Waarom imiteren we elkaar überhaupt?

‘In de sociale psychologie denkt men dat imitatie goed is voor de groepsbinding. Samen overleef je nu eenmaal gemakkelijker dan in je eentje. Er zijn onderzoekjes waarbij twee mensen in een kamer worden gezet, waaruit een correlatie bleek tussen hoeveel die mensen elkaar imiteerden en hoe verbonden ze zich voelden. Dat werkt twee kanten op: als je mensen laat denken dat ze tot dezelfde groep behoren, deden ze elkaar meer na, en omgekeerd: als je een situatie creëert waarin ze elkaar vanzelf meer nadoen, vonden ze elkaar daarna aardiger. Een andere theorie is dat elkaar nadoen heel efficiënt is als je snel iets nieuws wil leren.’

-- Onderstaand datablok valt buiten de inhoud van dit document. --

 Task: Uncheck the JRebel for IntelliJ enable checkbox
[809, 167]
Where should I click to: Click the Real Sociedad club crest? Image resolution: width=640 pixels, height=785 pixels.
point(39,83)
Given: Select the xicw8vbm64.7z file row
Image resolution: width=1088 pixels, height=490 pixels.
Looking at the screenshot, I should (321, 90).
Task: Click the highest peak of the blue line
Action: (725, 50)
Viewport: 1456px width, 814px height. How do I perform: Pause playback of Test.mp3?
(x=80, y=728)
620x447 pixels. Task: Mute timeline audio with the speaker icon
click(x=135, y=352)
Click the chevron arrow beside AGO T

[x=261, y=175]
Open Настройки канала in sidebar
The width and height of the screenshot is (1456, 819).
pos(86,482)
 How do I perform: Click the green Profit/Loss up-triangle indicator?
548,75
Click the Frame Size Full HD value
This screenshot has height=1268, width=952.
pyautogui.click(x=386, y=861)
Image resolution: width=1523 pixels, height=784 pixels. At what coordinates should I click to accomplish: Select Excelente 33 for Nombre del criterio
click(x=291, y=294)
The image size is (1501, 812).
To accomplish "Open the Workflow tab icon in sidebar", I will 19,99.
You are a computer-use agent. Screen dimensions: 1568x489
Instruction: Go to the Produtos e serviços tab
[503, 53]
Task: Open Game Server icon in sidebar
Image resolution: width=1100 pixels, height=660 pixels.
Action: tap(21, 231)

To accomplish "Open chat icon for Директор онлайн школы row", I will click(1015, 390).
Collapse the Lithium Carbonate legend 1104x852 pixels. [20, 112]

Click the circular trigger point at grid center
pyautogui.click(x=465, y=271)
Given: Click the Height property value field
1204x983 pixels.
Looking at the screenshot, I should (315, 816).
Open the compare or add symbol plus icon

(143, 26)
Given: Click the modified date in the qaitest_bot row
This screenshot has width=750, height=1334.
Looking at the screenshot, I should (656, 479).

Hoe kwamen jullie erbij dat dat ook in wedstrijdverband gebeurt?

‘We hadden niet echt een duidelijke hypothese. Eigenlijk hadden we een spelsituatie opgezet om iets anders te onderzoeken: het verband tussen armbewegingen en persoonsgegevens. Website-eigenaren willen bijvoorbeeld graag weten wat voor mensen er achter de muisbewegingen schuilgaan.’

En toen kwamen jullie iets anders op het spoor…

‘We wisten al dat we ons vaak niet bewust zijn van imitaties. Let maar eens op, in de bioscoop, wanneer je van een onderuitgezakte positie overgaat op een beetje voorover zitten, doet de hele rij je na een tijdje automatisch na. Blijkbaar zit dat imitatieproces zo diep geworteld dat het zelfs niet te onderdrukken is wanneer het tegen je werkt, zoals bij een wedstrijd. Dat klopt niet met de eerste theorie die ik noemde: de tegenstanders bij ons onderzoek vonden elkaar niet per se aardig.’

Maar het is toch ook niet efficiënt om iets nieuws te willen leren van iemand die ergens minder goed in is dan jij?

‘Ook vanuit dat oogpunt lijkt het onverklaarbaar. Toch denken we dat die theorie het onderliggende mechanisme is. De neiging om elkaar na te doen is zo sterk aanwezig en in de meeste gevallen succesvol, dat de imitatie van klungelig gedrag een nadelig bij-effect moet zijn.’

Zelfs een geldbeloning kon de neiging bij de deelnemers niet onderdrukken. Wat werkt misschien wel?

‘Het is bekend dat je anderen veel meer imiteert wanneer je veel aan je hoofd hebt of afgeleid bent. Als je je ervan bewust bent, doe je het al een stuk minder. Momenteel doe ik met een groepje bachelorstudenten in Leiden verder onderzoek. We creëren situaties waarin je extra afgeleid raakt. Ook duiken we in de topsportdata om imitaties te signaleren. Misschien is het wel zo dat topsporters het mechanisme beter kunnen onderdrukken dan anderen. Of misschien kunnen ze er juist gebruik van maken, door bijvoorbeeld te vertragen en vervolgens, wanneer je tegenstander dat nadoet, plotseling te versnellen.’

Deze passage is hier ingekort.